There are several potential areas for improvement in the management of this case. Better tracking of time may have reduced the time to intubation. While a student did successfully pass the catheter initially, and was directly assisted by a resident, perhaps the outcome would have been different had a more experienced anesthetist attempted intubation initially. Given the anesthetic history, NMB without applying topical lidocaine may have prevented laryngospasm and facilitated earlier intubation. Potential endobronchial intubation could have been avoided by premeasuring the insertion depth of the endotracheal tube to the thoracic inlet (incisors to the point of the shoulder).
Conclusions
This case appears to be one of the rare instances where standard airway-management techniques were unsuccessful.

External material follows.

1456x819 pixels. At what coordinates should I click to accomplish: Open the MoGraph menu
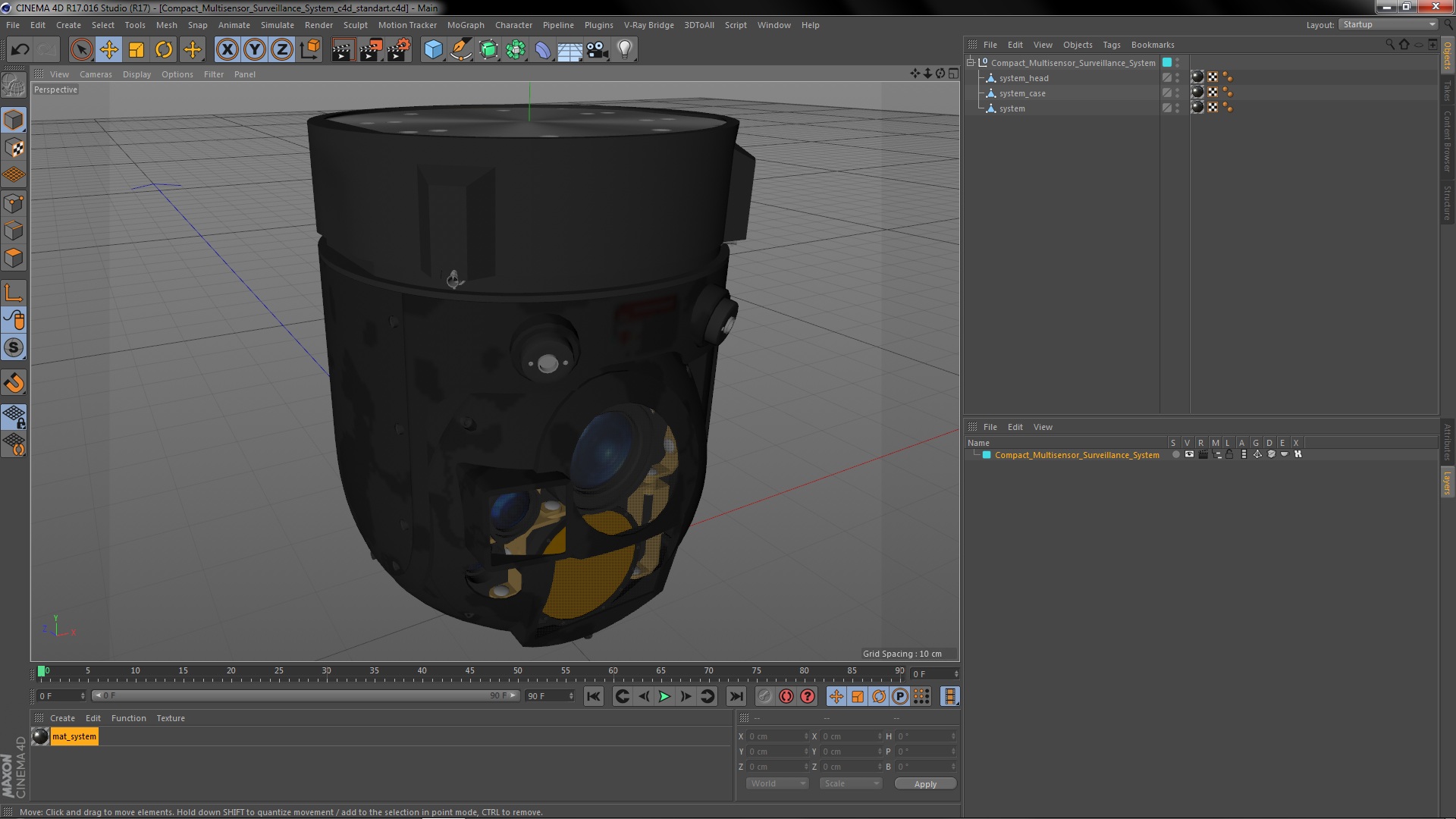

Rocuronium 1 mg/kg successfully and rapidly achieved conditions for orotracheal intubation, following a prolonged period of laryngospasm with multiple, unsuccessful intubation attempts. Pre-oxygenation and apneic oxygenation maintained oxygenation during the time taken to secure an airway. The principles of a human difficult airway management algorithm were successfully applied and are likely to have contributed to a successful outcome. The development of a feline-specific difficult airway algorithm would be beneficial in guiding management of difficult intubations.